Michael Nguyen | Journal de Montréal

Malgré les problèmes criants dans le réseau de la santé, les jurés au procès du Montréalais accusé d’avoir tué par compassion sa femme atteinte d’Alzheimer se sont fait rappeler que leur rôle est de juger un homme, et non pas un système.

«Vous n’êtes pas ici pour changer la loi sur l’aide médicale à mourir, ce n’est pas votre rôle de décider s’il y a assez de soins donnés dans les CHSLD», a rappelé la juge Hélène Di Salvo, mercredi au palais de justice de Montréal.

Depuis un mois, les témoins défilent au procès de Michel Cadotte, 57 ans, accusé du meurtre au deuxième degré de sa femme Jocelyne Lizotte, malade au point où elle ne reconnaissait plus personne.

Elle s’était fait refuser l’aide médicale à mourir en 2016 et, l’année suivante, son mari, qui prenait soin d’elle au détriment de sa propre santé, l’a étouffée avec un oreiller pour mettre fin à ses souffrances.

Pour la défense, Cadotte était dans un état si dépressif que son jugement était altéré le jour fatidique.
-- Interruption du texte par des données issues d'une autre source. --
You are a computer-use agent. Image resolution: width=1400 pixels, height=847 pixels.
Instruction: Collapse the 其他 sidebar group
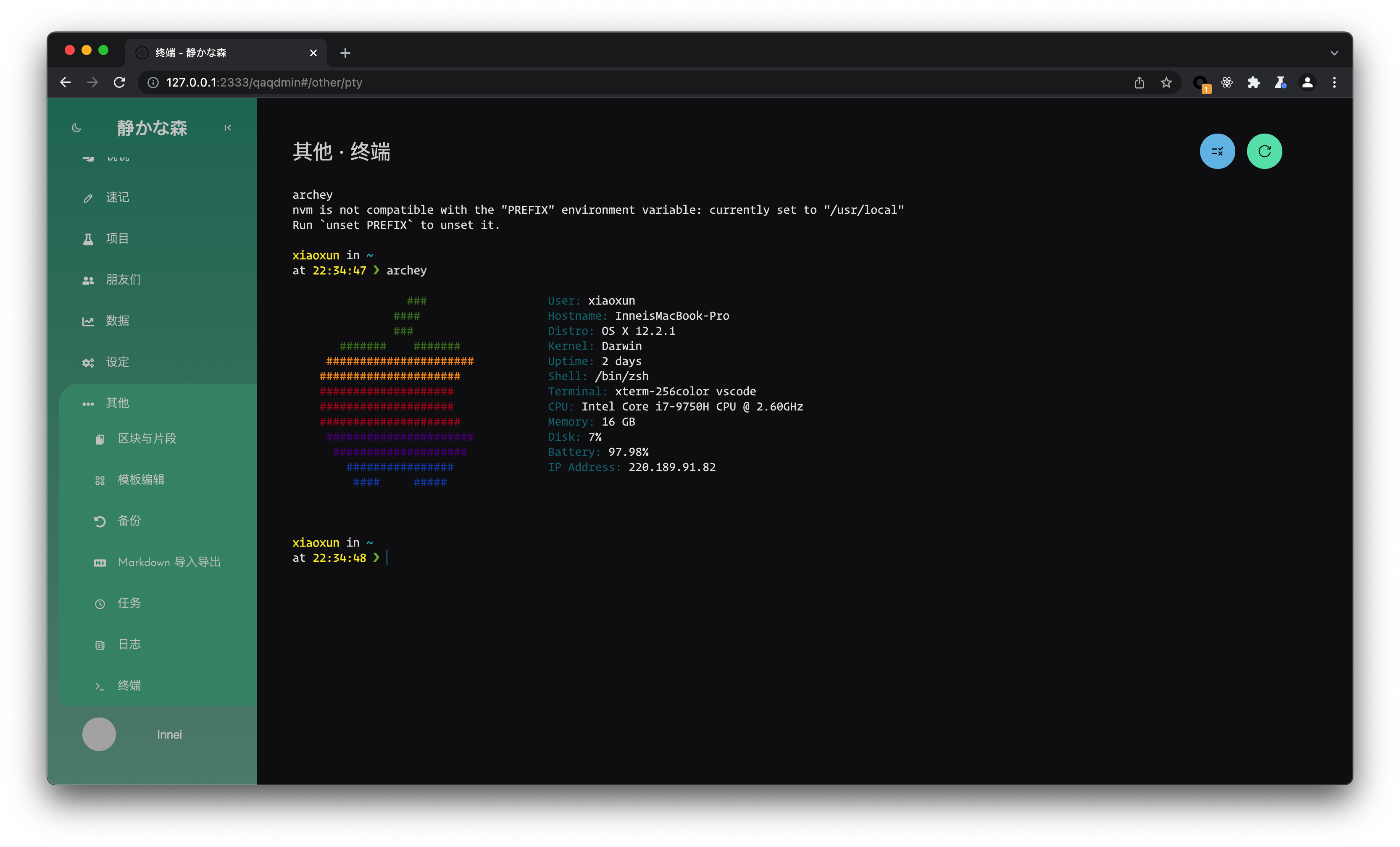(x=117, y=403)
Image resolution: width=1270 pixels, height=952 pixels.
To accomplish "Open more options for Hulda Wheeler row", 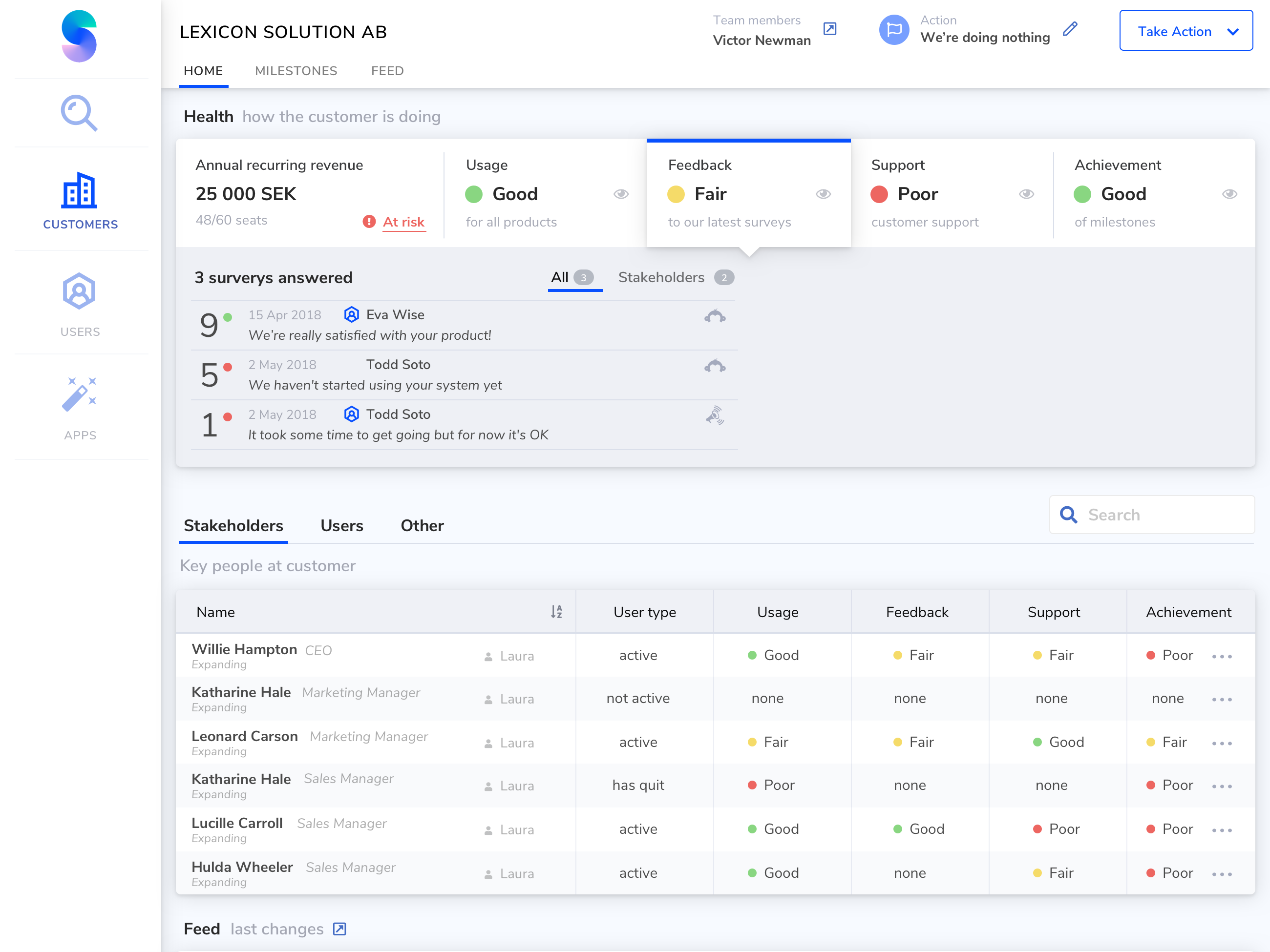I will coord(1222,874).
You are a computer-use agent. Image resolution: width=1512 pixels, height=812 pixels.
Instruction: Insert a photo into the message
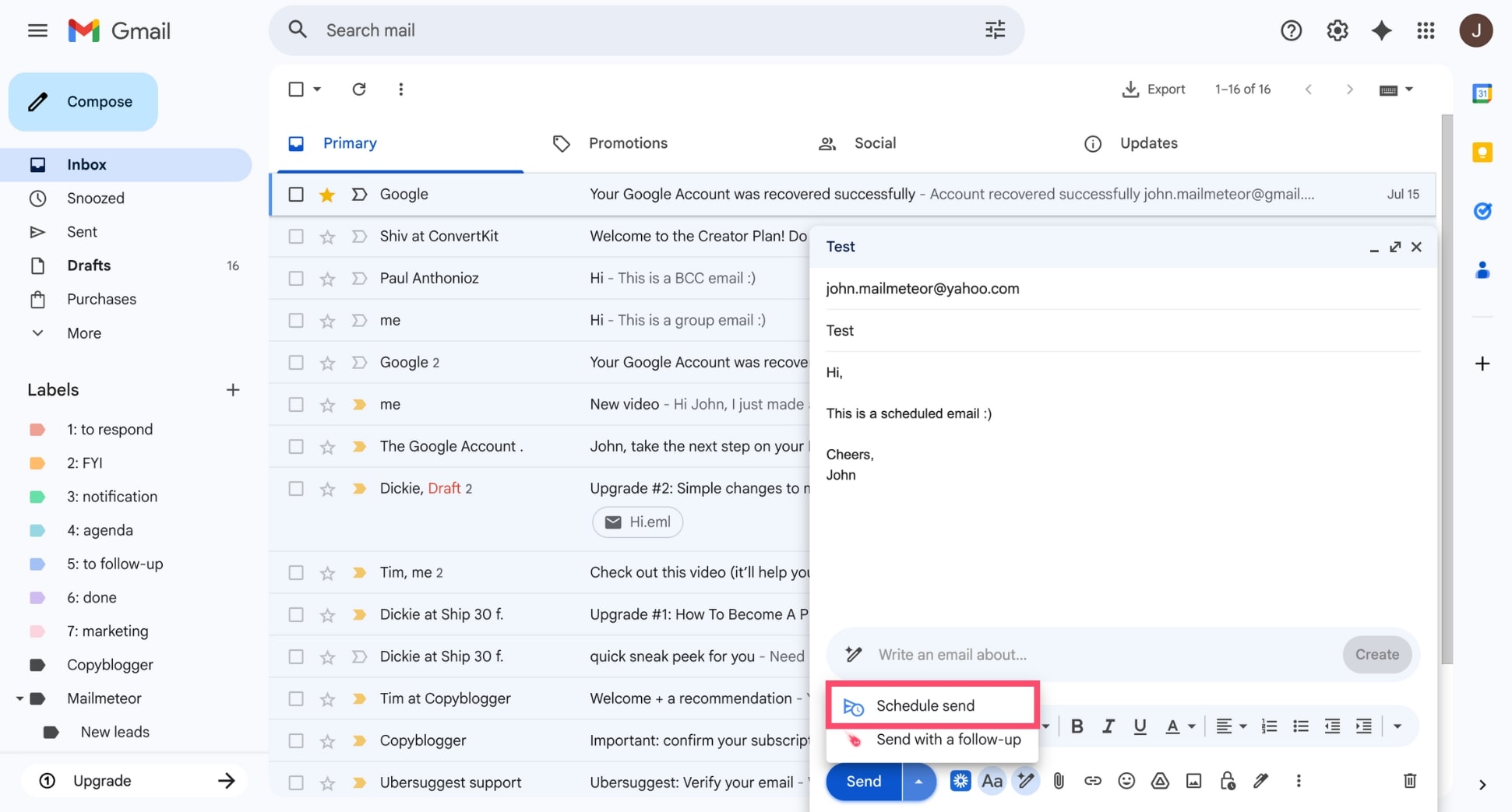(x=1193, y=781)
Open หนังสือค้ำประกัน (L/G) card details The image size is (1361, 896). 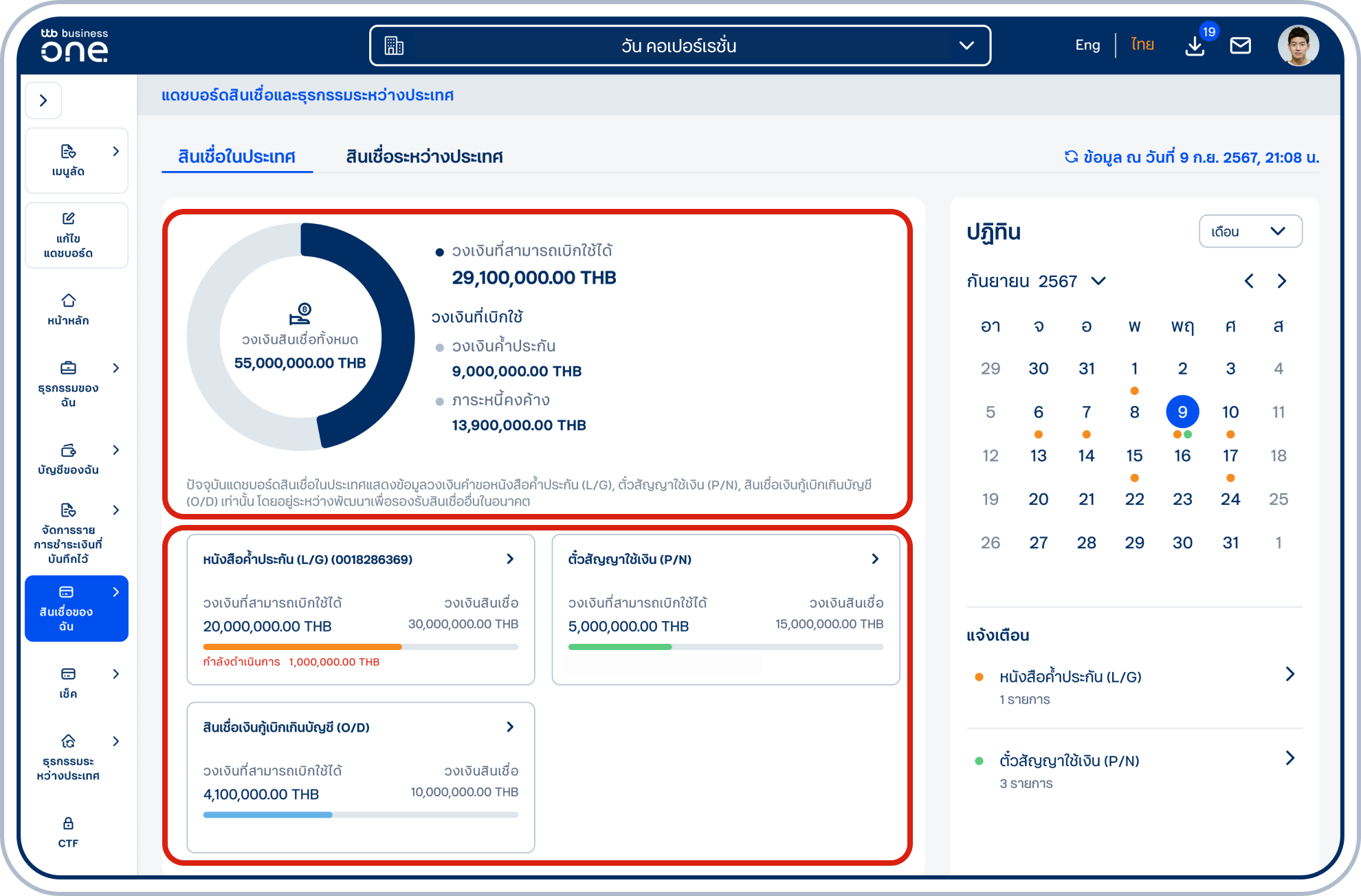[509, 559]
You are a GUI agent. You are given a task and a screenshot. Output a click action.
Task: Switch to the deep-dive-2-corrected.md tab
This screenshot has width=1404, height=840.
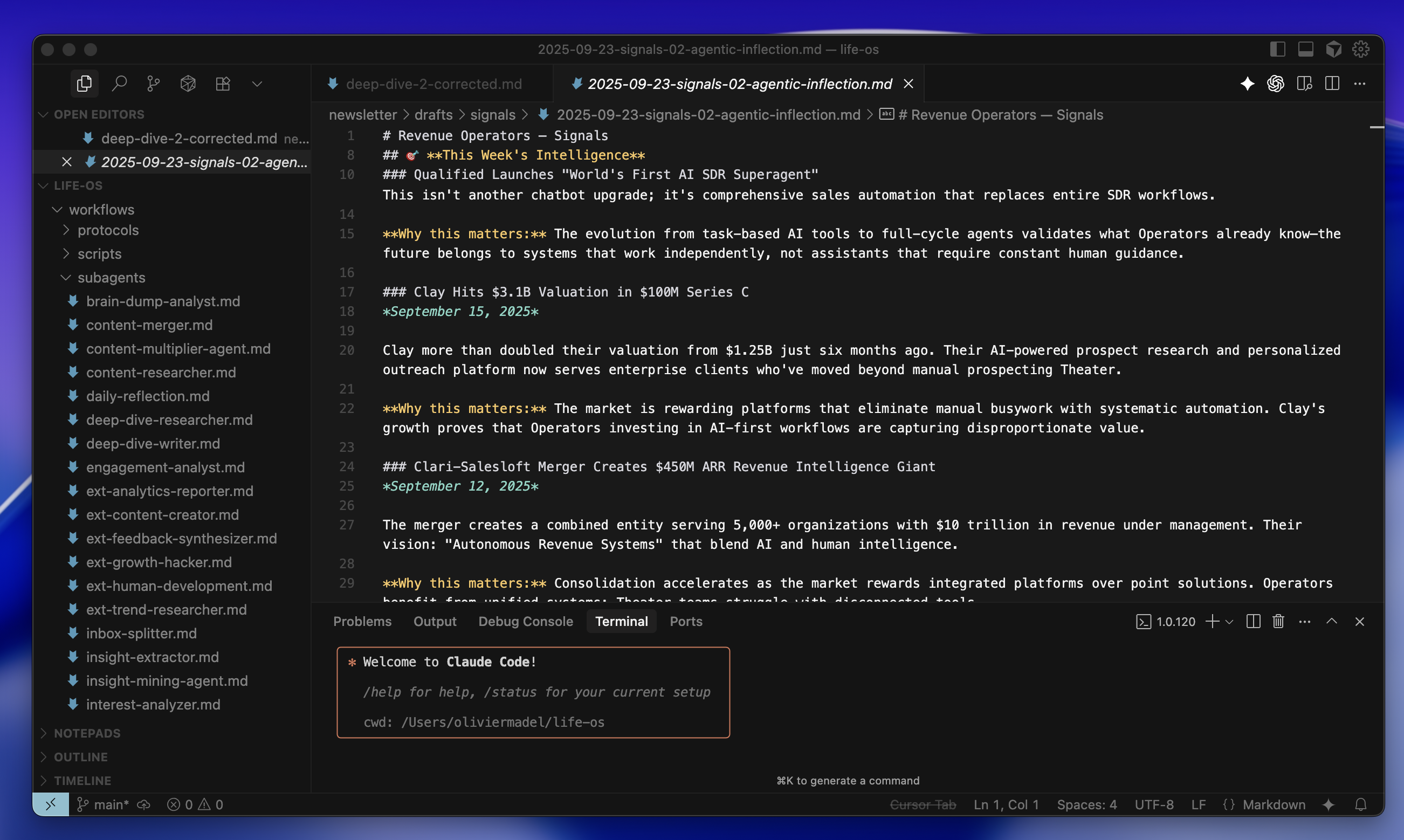(x=433, y=84)
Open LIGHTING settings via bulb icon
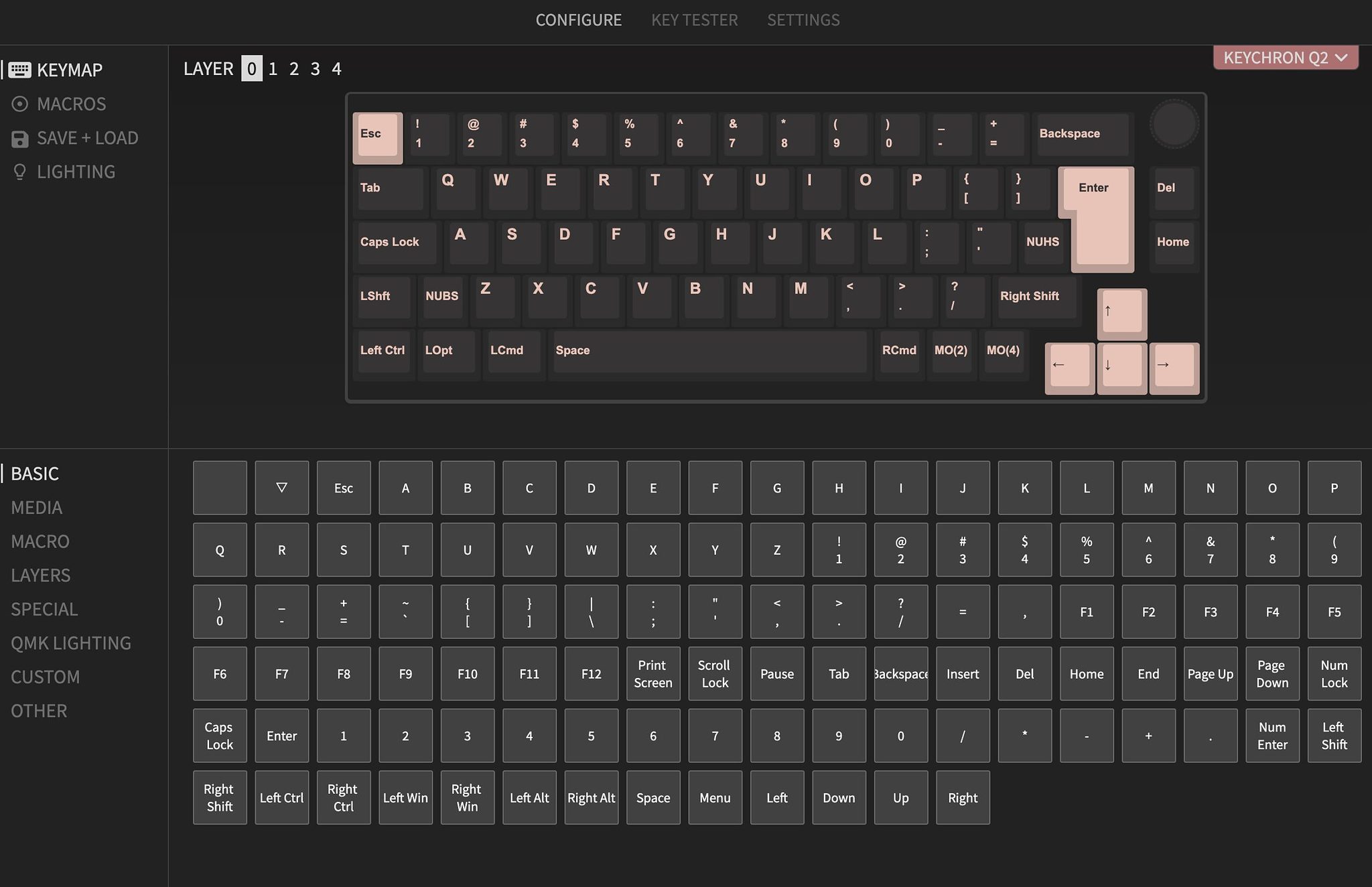 pos(19,172)
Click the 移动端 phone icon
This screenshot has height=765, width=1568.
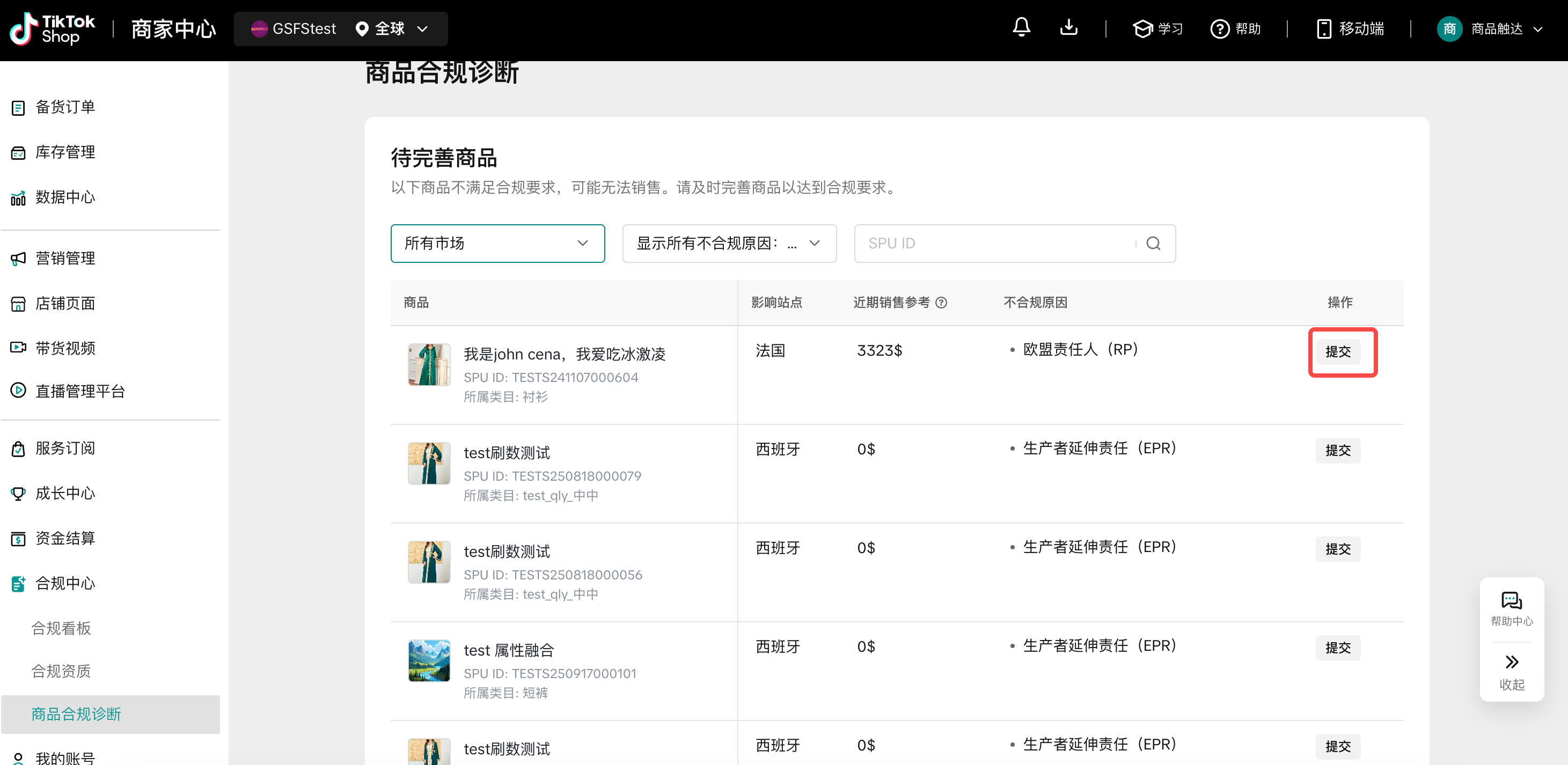click(x=1323, y=28)
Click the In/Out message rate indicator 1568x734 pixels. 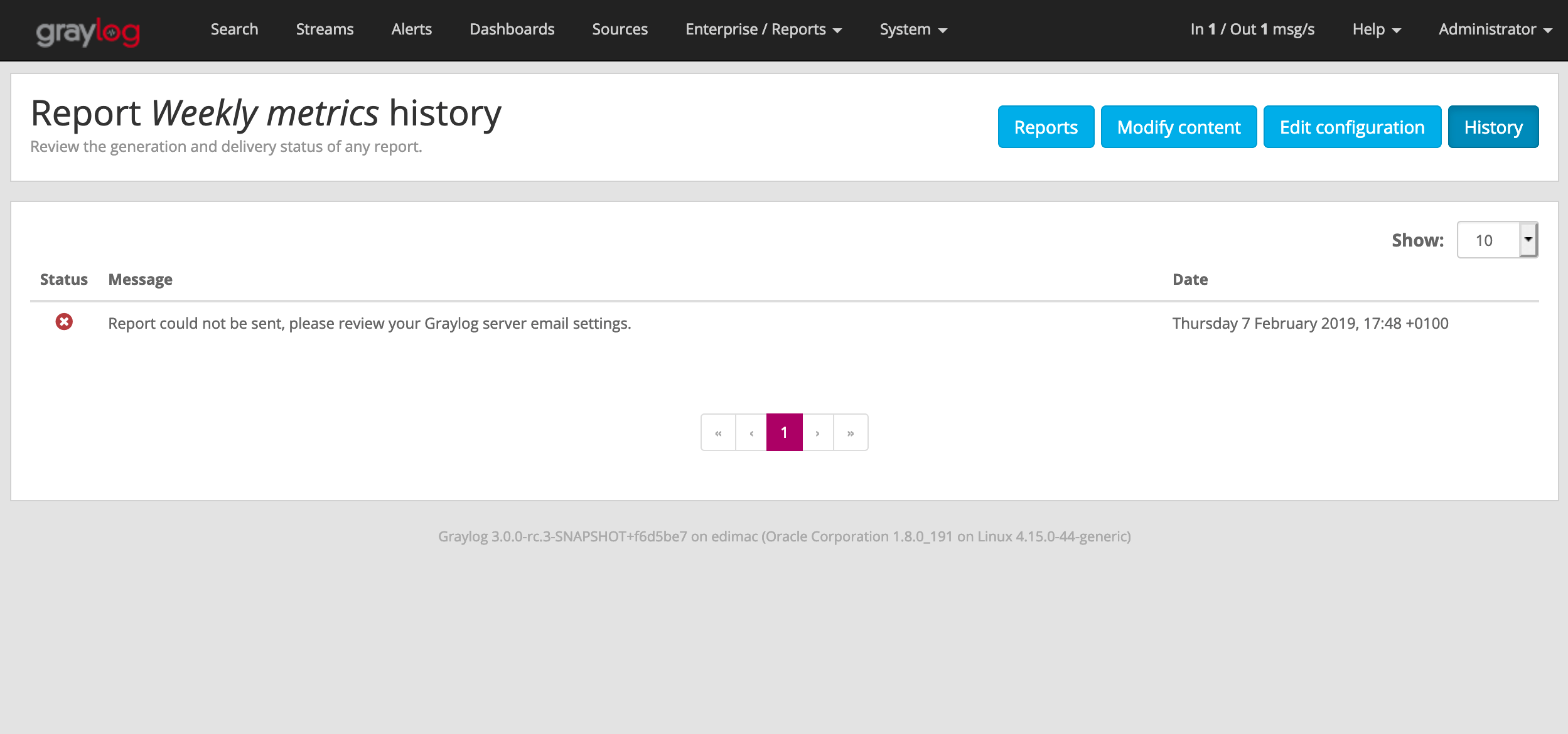(1252, 29)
Ce n’est pas l’avis du psychiatre expert de la Couronne.

Le Dr Gilles Chamberland a maintenu qu’il ne sentait pas que les souffrances de Mme Lizotte étaient si évidentes ni qu’elle souhaitait mourir. Il a toutefois admis n’avoir jamais été informé que des témoins ont affirmé que la femme avait déjà dit préférer mourir plutôt que de perdre ses fonctions cognitives.

Il a également reconnu que Cadotte vivait «sûrement» de l’isolement, tel que ce dernier avait témoigné.

Le procès reprendra lundi avec les plaidoiries des parties.